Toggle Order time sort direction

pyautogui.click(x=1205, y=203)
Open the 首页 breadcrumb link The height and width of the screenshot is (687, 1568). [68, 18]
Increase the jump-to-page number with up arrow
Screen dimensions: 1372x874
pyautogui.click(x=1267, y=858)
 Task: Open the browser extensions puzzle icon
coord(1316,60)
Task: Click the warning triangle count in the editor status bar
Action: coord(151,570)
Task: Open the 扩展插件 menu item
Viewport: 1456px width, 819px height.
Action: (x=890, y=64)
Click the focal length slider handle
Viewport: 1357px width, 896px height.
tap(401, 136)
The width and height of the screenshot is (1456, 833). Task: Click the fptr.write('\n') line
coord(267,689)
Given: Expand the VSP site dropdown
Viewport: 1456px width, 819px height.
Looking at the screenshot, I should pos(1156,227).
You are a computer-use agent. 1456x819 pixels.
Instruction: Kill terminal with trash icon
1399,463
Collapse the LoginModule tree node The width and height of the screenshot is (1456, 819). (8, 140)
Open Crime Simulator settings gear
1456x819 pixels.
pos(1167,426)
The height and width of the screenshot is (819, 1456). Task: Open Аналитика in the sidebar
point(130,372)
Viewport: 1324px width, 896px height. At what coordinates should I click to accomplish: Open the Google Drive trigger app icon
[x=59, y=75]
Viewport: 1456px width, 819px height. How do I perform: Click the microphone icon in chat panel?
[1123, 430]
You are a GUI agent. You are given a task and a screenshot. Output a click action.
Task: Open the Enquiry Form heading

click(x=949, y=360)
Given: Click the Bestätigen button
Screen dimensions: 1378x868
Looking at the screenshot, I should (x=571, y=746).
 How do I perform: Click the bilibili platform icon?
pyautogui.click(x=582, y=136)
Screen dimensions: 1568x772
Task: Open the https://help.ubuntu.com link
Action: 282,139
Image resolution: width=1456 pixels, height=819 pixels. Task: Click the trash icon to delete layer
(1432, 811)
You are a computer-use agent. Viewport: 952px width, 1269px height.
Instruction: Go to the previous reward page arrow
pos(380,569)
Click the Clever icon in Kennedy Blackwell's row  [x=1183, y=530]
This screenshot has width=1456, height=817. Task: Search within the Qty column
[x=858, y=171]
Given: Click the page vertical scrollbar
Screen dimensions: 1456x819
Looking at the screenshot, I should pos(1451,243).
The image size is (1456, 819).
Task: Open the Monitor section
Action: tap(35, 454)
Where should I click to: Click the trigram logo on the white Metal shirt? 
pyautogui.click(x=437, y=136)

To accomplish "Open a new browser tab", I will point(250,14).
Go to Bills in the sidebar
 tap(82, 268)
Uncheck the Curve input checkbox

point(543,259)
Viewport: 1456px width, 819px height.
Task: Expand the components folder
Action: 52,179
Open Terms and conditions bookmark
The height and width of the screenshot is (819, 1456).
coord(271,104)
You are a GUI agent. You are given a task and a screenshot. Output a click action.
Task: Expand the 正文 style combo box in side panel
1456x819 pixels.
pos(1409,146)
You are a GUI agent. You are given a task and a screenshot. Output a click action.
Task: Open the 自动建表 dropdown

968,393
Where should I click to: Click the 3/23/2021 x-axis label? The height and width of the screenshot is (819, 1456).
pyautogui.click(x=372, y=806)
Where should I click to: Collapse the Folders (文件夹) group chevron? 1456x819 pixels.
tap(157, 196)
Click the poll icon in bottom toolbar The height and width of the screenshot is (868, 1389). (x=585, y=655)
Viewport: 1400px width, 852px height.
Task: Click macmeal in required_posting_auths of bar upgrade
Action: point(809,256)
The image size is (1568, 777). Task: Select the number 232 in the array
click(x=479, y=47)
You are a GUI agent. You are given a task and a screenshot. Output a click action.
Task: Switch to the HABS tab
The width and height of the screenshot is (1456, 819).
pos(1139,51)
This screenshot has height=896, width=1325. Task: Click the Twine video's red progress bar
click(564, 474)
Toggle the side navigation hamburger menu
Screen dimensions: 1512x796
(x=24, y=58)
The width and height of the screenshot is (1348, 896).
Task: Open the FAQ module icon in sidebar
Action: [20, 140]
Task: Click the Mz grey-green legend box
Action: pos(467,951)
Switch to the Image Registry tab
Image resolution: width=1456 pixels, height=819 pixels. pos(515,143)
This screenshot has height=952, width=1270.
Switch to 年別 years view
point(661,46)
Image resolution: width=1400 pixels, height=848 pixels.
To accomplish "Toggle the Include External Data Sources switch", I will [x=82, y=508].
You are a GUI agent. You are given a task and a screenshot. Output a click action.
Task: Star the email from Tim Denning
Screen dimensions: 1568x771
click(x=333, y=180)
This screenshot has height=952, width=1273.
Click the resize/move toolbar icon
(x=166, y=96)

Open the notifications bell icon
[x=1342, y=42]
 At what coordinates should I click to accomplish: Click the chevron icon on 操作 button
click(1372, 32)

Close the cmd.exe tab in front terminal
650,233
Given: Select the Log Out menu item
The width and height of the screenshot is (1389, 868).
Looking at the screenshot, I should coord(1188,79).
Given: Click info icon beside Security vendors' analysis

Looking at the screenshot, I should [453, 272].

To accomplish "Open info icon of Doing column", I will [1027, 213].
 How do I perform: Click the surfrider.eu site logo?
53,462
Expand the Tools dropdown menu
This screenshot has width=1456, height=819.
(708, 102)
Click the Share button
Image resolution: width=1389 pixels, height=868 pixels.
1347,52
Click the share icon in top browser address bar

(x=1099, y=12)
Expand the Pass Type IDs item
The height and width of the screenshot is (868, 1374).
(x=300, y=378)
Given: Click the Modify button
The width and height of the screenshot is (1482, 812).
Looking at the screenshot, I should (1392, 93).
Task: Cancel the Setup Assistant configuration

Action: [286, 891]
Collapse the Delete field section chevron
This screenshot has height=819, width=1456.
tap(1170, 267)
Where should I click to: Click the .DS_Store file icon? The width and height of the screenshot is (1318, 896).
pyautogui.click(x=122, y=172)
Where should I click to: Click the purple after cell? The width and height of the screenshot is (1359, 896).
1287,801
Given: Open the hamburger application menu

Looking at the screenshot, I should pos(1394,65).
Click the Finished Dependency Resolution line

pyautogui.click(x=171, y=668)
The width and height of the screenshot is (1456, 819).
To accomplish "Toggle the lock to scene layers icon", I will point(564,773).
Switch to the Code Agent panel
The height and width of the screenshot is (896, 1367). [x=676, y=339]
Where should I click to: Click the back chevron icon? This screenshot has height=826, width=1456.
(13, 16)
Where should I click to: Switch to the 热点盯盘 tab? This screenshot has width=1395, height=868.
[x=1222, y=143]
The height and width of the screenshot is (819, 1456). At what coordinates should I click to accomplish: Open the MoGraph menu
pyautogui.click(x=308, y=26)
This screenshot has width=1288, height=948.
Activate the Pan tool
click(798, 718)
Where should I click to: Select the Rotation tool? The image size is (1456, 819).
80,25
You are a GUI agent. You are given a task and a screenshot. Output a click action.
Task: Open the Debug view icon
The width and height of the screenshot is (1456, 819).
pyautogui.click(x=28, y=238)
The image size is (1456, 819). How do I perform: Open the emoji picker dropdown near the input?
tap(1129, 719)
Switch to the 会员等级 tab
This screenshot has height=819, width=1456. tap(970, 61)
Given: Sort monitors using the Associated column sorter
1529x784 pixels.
· · · · · · ·
## TO DO
When you transcribe the records above, keep every line exactly the same.

## ANSWER SECTION
Toggle Order time sort direction

pyautogui.click(x=1205, y=203)
Open the 首页 breadcrumb link The height and width of the screenshot is (687, 1568). [68, 18]
Increase the jump-to-page number with up arrow
Screen dimensions: 1372x874
pyautogui.click(x=1267, y=858)
 Task: Open the browser extensions puzzle icon
coord(1316,60)
Task: Click the warning triangle count in the editor status bar
Action: coord(151,570)
Task: Open the 扩展插件 menu item
Viewport: 1456px width, 819px height.
Action: (x=890, y=64)
Click the focal length slider handle
Viewport: 1357px width, 896px height.
tap(401, 136)
The width and height of the screenshot is (1456, 833). Task: Click the fptr.write('\n') line
coord(267,689)
Given: Expand the VSP site dropdown
Viewport: 1456px width, 819px height.
Looking at the screenshot, I should pos(1156,227).
You are a computer-use agent. 1456x819 pixels.
Instruction: Kill terminal with trash icon
1399,463
Collapse the LoginModule tree node The width and height of the screenshot is (1456, 819). (8, 140)
Open Crime Simulator settings gear
1456x819 pixels.
pos(1167,426)
The height and width of the screenshot is (819, 1456). Task: Open Аналитика in the sidebar
point(130,372)
Viewport: 1324px width, 896px height. At what coordinates should I click to accomplish: Open the Google Drive trigger app icon
[x=59, y=75]
Viewport: 1456px width, 819px height. How do I perform: Click the microphone icon in chat panel?
[1123, 430]
You are a GUI agent. You are given a task and a screenshot. Output a click action.
Task: Open the Enquiry Form heading

click(x=949, y=360)
Given: Click the Bestätigen button
Screen dimensions: 1378x868
Looking at the screenshot, I should (x=571, y=746).
 How do I perform: Click the bilibili platform icon?
pyautogui.click(x=582, y=136)
Screen dimensions: 1568x772
Task: Open the https://help.ubuntu.com link
Action: 282,139
Image resolution: width=1456 pixels, height=819 pixels. Task: Click the trash icon to delete layer
(1432, 811)
You are a computer-use agent. Viewport: 952px width, 1269px height.
Instruction: Go to the previous reward page arrow
pos(380,569)
Click the Clever icon in Kennedy Blackwell's row  [x=1183, y=530]
This screenshot has width=1456, height=817. Task: Search within the Qty column
[x=858, y=171]
Given: Click the page vertical scrollbar
Screen dimensions: 1456x819
Looking at the screenshot, I should pos(1451,243).
The image size is (1456, 819).
Task: Open the Monitor section
Action: tap(35, 454)
Where should I click to: Click the trigram logo on the white Metal shirt? 
pyautogui.click(x=437, y=136)

To accomplish "Open a new browser tab", I will point(250,14).
Go to Bills in the sidebar
 tap(82, 268)
Uncheck the Curve input checkbox

point(543,259)
Viewport: 1456px width, 819px height.
Task: Expand the components folder
Action: 52,179
Open Terms and conditions bookmark
The height and width of the screenshot is (819, 1456).
coord(271,104)
You are a GUI agent. You are given a task and a screenshot. Output a click action.
Task: Expand the 正文 style combo box in side panel
1456x819 pixels.
pos(1409,146)
You are a GUI agent. You are given a task and a screenshot. Output a click action.
Task: Open the 自动建表 dropdown

968,393
Where should I click to: Click the 3/23/2021 x-axis label? The height and width of the screenshot is (819, 1456).
pyautogui.click(x=372, y=806)
Where should I click to: Collapse the Folders (文件夹) group chevron? 1456x819 pixels.
tap(157, 196)
Click the poll icon in bottom toolbar The height and width of the screenshot is (868, 1389). (x=585, y=655)
Viewport: 1400px width, 852px height.
Task: Click macmeal in required_posting_auths of bar upgrade
Action: point(809,256)
The image size is (1568, 777). Task: Select the number 232 in the array
click(x=479, y=47)
You are a GUI agent. You are given a task and a screenshot. Output a click action.
Task: Switch to the HABS tab
The width and height of the screenshot is (1456, 819).
pos(1139,51)
This screenshot has height=896, width=1325. Task: Click the Twine video's red progress bar
click(564, 474)
Toggle the side navigation hamburger menu
Screen dimensions: 1512x796
(x=24, y=58)
The width and height of the screenshot is (1348, 896).
Task: Open the FAQ module icon in sidebar
Action: [20, 140]
Task: Click the Mz grey-green legend box
Action: pos(467,951)
Switch to the Image Registry tab
Image resolution: width=1456 pixels, height=819 pixels. pos(515,143)
This screenshot has height=952, width=1270.
Switch to 年別 years view
point(661,46)
Image resolution: width=1400 pixels, height=848 pixels.
To accomplish "Toggle the Include External Data Sources switch", I will [x=82, y=508].
You are a GUI agent. You are given a task and a screenshot. Output a click action.
Task: Star the email from Tim Denning
Screen dimensions: 1568x771
click(x=333, y=180)
This screenshot has height=952, width=1273.
Click the resize/move toolbar icon
(x=166, y=96)

Open the notifications bell icon
[x=1342, y=42]
 At what coordinates should I click to accomplish: Click the chevron icon on 操作 button
click(1372, 32)

Close the cmd.exe tab in front terminal
650,233
Given: Select the Log Out menu item
The width and height of the screenshot is (1389, 868).
Looking at the screenshot, I should coord(1188,79).
Given: Click info icon beside Security vendors' analysis

Looking at the screenshot, I should [453, 272].

To accomplish "Open info icon of Doing column", I will [1027, 213].
 How do I perform: Click the surfrider.eu site logo?
53,462
Expand the Tools dropdown menu
This screenshot has width=1456, height=819.
(708, 102)
Click the Share button
Image resolution: width=1389 pixels, height=868 pixels.
1347,52
Click the share icon in top browser address bar

(x=1099, y=12)
Expand the Pass Type IDs item
The height and width of the screenshot is (868, 1374).
(x=300, y=378)
Given: Click the Modify button
The width and height of the screenshot is (1482, 812).
Looking at the screenshot, I should (1392, 93).
Task: Cancel the Setup Assistant configuration

Action: [286, 891]
Collapse the Delete field section chevron
This screenshot has height=819, width=1456.
tap(1170, 267)
Where should I click to: Click the .DS_Store file icon? The width and height of the screenshot is (1318, 896).
pyautogui.click(x=122, y=172)
Where should I click to: Click the purple after cell? The width and height of the screenshot is (1359, 896).
1287,801
Given: Open the hamburger application menu

Looking at the screenshot, I should pos(1394,65).
Click the Finished Dependency Resolution line

pyautogui.click(x=171, y=668)
The width and height of the screenshot is (1456, 819).
To accomplish "Toggle the lock to scene layers icon", I will point(564,773).
Switch to the Code Agent panel
The height and width of the screenshot is (896, 1367). [x=676, y=339]
Where should I click to: Click the back chevron icon? This screenshot has height=826, width=1456.
(13, 16)
Where should I click to: Switch to the 热点盯盘 tab? This screenshot has width=1395, height=868.
[x=1222, y=143]
The height and width of the screenshot is (819, 1456). At what coordinates should I click to accomplish: Open the MoGraph menu
pyautogui.click(x=308, y=26)
This screenshot has width=1288, height=948.
Activate the Pan tool
click(798, 718)
Where should I click to: Select the Rotation tool? The image size is (1456, 819).
80,25
You are a GUI agent. You are given a task and a screenshot. Output a click action.
Task: Open the Debug view icon
The width and height of the screenshot is (1456, 819).
pyautogui.click(x=28, y=238)
The image size is (1456, 819). How do I perform: Open the emoji picker dropdown near the input?
tap(1129, 719)
Switch to the 会员等级 tab
This screenshot has height=819, width=1456. tap(970, 61)
Given: Sort monitors using the Associated column sorter
1529x784 pixels.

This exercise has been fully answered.